Sensex or S&P BSE Sensex is an index or an indicator of Bombay Stock Exchange (BSE) that indicates the movement of stocks (largest & most actively traded one`s in the BSE) movement towards up or down. If the Sensex is moving up, it reflects that the stock price of the most of the companies in BSE have gone up and if the Sensex goes down then it reflects that the stock price of the most of the companies in BSE have gone down.

Sensex, since its launch from 1st January 1986 is regarded as a heart-beat of the Indian stock market; it is one of the oldest stock exchanges and designed in a manner that it reflects the trend of an overall market. It comprised of 30 largest stocks which are selected based on the below mention qualitative & quantitative criteria’s or parameters:

  • Stock`s Market Capitalization
  • Stock`s Trading Frequency
  • Number of trades in a stock
  • Stock`s Industry representation
  • Stock`s Track Record
  • Listed history of the stock


How Sensex is constructed:

The value of the Sensex on a daily basis has been calculated by taking into the account of the market capitalization of the 30 listed companies in BSE, let us explain it with the help of an example.
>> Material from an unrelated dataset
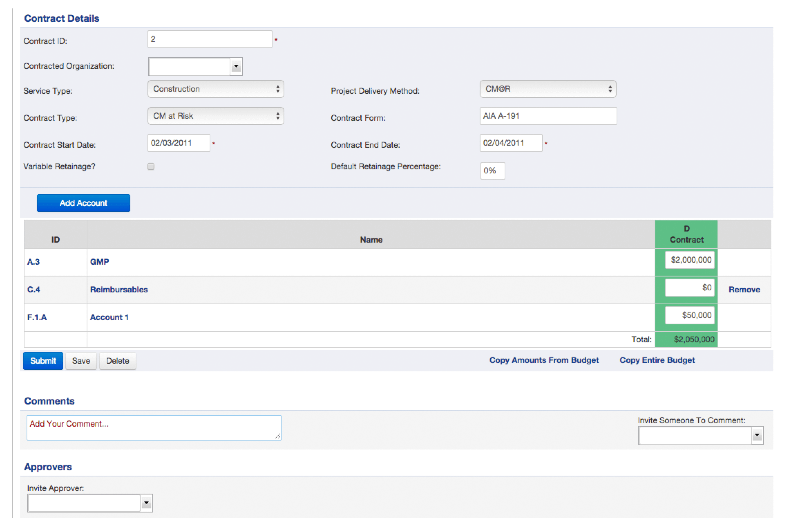
Task: Toggle the Variable Retainage checkbox
Action: coord(151,167)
Let’s assume the Sensex is currently at 20000 and there are 2 companies traded on a BSE- ABC & XYZ. ABC`s share current market price is 200 and has 10000 outstanding shares while XYZ`s share current market price is 500 and has 7500 outstanding shares, so the total market capitalization is (200*10000) + (500*7500) 57.50 lakh.

Now assume that tomorrow, the price of ABC shoots up to 250 which is 25% more from its last day price and XYZ comes down to 450 which is 10% less than from its last day price, in this case the market capitalization for the new day comes out to be 58.75 lakh which means the market capitalization has moved up by 2.17% due to change in prices of both the stocks. Hence the Sensex will move to 20434 which is 2.17% from 20000.

This is how the index moves every minute with this calculation by extended the same logic to the selected stocks.


It is important to understand the meaning of Free float market capitalization of the stock as this is one which used in the above calculation instead of market capitalization of the the stock


Free Float Methodology:

Free float market capitalization is a part of an overall market capitalization of the stock which is readily available in an open market for trading which means the share hold by the founder/promoter or by entities like FDI or Government are excluded from the overall market capitalization to arrive at the figure for free float market capitalization.

For Example:

Suppose an XYZ company has 12000 shares in total, out of which 2000 are held by the promoter of XYZ and 1000 are held by FDI, so the remaining share of 9000 will be considered for the calculation of free float market capitalization, now if the current market price of XYZ is Rs 100 then its overall market capitalization is coming out to be Rs 12,00,000(12000*100) and free float market capitalization is coming out to be Rs 9,00,000(9000*100).